-- Exercise goal --
Work through the entries below and show every line in which "chart" is found.

-- Input data --
____

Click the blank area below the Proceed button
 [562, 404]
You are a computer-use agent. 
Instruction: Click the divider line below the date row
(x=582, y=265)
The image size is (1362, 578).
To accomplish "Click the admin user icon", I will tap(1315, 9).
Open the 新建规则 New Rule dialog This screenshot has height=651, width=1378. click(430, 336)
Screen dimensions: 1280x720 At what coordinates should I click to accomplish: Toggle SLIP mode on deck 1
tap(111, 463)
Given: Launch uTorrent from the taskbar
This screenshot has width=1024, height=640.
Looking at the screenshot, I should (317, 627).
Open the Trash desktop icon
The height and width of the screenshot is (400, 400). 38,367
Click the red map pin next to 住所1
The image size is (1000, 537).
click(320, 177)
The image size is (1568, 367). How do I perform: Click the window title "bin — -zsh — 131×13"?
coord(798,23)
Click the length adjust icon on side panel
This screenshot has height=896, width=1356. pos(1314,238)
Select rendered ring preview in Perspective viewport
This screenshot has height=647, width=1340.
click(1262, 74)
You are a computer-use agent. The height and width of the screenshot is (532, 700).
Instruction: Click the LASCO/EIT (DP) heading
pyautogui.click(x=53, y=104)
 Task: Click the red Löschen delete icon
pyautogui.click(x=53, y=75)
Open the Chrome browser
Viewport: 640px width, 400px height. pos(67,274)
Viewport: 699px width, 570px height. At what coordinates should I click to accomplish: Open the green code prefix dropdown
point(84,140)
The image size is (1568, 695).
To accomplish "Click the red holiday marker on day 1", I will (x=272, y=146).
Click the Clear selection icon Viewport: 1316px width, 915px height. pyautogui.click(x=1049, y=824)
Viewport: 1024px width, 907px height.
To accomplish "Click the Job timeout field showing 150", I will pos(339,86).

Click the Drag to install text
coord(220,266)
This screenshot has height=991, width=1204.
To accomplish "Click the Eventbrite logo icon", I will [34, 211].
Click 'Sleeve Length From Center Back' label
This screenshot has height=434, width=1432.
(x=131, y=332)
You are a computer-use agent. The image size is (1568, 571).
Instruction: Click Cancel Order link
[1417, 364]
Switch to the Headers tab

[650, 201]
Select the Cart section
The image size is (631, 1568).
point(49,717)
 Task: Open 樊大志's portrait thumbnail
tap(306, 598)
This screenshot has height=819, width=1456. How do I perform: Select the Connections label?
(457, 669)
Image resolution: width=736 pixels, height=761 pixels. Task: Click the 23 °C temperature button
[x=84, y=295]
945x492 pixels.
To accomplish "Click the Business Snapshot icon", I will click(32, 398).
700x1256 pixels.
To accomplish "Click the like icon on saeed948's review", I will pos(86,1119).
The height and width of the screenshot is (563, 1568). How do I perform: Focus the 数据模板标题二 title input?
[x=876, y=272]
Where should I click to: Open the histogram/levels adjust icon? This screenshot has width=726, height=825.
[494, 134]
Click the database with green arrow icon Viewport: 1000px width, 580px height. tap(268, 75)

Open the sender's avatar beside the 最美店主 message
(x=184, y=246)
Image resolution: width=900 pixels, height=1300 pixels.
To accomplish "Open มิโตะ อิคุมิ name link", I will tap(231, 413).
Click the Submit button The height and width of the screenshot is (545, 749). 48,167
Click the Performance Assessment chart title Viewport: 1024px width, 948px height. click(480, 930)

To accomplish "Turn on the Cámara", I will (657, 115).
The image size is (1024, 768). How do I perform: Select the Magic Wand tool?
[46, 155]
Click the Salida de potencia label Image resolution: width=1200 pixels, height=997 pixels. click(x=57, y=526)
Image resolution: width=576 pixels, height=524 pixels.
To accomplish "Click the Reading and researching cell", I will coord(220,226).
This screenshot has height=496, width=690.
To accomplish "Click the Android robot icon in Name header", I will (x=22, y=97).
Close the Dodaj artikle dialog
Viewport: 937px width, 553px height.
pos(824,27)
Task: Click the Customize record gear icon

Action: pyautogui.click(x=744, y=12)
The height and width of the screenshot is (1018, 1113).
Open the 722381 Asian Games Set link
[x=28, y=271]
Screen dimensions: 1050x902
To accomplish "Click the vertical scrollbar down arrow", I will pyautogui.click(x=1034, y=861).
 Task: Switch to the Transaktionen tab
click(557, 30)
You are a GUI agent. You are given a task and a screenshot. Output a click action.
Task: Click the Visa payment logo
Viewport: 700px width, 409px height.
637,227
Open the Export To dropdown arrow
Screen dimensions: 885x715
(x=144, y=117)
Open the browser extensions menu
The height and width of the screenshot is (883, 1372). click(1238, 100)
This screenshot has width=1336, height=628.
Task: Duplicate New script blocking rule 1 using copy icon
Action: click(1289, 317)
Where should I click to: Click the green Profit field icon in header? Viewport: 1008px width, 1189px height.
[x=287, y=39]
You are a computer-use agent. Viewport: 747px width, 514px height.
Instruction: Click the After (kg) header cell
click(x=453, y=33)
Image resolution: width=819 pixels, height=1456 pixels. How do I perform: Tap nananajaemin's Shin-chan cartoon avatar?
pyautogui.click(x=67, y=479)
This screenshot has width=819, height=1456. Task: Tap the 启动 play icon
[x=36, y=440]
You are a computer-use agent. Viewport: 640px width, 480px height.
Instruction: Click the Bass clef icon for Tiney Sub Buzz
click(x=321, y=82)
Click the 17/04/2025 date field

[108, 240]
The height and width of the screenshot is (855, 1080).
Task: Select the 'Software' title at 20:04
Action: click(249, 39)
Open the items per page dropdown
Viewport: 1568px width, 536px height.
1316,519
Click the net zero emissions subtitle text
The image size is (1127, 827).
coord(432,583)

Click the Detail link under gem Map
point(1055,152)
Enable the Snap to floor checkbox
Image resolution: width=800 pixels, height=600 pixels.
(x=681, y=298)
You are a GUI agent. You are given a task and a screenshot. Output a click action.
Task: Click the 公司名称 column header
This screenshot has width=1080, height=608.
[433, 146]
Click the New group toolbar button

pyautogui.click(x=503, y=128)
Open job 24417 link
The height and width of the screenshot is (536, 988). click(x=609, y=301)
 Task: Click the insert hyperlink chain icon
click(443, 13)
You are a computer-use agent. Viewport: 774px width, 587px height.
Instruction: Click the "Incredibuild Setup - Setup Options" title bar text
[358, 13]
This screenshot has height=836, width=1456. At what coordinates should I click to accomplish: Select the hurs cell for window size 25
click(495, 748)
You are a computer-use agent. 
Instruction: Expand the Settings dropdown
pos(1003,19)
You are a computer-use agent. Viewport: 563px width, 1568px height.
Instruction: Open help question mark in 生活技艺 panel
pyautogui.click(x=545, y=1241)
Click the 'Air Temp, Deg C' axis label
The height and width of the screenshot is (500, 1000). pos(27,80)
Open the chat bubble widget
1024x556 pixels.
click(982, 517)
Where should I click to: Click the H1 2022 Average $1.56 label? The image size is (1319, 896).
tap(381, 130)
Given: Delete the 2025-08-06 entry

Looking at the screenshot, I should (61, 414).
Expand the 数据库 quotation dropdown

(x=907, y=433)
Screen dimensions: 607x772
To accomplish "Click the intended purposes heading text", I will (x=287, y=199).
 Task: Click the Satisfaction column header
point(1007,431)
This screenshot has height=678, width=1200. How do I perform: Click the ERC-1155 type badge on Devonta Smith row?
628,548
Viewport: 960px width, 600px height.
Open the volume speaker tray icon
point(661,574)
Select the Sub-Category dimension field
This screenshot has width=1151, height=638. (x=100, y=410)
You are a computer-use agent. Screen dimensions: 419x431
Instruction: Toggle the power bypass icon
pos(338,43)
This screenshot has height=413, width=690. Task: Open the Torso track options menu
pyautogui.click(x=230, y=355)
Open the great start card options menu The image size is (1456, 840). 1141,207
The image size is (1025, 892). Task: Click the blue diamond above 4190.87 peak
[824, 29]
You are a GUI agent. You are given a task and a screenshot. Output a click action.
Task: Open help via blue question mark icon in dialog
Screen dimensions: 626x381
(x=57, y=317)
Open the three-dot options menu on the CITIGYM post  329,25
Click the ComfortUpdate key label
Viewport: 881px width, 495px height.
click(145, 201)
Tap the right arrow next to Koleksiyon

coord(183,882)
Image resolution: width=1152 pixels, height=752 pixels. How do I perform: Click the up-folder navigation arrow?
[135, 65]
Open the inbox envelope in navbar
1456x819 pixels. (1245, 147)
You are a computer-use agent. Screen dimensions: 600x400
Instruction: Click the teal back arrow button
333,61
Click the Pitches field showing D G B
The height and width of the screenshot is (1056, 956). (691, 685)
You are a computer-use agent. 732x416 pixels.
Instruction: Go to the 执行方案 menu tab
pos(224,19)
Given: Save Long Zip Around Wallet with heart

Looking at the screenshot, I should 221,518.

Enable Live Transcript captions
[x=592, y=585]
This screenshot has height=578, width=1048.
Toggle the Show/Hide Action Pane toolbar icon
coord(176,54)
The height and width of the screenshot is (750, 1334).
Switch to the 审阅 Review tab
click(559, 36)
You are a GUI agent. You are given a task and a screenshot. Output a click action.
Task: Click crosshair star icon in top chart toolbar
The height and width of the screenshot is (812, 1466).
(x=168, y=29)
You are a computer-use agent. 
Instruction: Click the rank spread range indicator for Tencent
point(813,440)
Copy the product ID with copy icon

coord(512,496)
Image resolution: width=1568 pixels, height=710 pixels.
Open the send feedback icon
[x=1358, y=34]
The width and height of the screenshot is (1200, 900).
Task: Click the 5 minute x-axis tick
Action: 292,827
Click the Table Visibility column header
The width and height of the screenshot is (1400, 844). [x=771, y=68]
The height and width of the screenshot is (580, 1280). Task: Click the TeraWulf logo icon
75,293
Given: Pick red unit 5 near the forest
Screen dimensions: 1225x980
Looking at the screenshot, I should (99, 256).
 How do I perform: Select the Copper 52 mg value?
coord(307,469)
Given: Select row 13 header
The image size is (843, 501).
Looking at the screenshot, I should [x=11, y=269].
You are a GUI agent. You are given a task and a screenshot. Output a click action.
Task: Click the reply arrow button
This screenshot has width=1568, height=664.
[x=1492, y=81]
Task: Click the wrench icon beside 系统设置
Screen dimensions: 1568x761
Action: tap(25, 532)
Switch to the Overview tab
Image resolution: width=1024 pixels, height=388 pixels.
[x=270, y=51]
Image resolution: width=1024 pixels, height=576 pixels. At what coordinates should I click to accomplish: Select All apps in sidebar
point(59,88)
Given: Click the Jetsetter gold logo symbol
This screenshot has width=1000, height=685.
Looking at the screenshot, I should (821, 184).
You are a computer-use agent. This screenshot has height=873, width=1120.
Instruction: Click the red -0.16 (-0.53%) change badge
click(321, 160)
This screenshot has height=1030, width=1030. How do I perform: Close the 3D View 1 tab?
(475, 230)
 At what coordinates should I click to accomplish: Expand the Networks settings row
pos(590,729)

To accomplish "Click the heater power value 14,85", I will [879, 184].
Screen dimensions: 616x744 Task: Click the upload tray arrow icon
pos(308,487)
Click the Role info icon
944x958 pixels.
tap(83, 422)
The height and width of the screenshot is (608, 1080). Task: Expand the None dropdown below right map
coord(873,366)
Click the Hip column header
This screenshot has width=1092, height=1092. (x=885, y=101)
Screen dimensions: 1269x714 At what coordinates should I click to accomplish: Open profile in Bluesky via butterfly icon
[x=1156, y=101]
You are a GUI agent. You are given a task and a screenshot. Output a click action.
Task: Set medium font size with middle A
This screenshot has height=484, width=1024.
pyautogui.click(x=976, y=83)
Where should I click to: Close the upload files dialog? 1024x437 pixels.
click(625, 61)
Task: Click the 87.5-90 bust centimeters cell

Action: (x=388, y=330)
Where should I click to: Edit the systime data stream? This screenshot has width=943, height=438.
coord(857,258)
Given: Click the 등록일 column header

____

-- Your solution --
Click the Performance Assessment chart title Viewport: 1024px width, 948px height. click(480, 930)
Task: Click crosshair star icon in top chart toolbar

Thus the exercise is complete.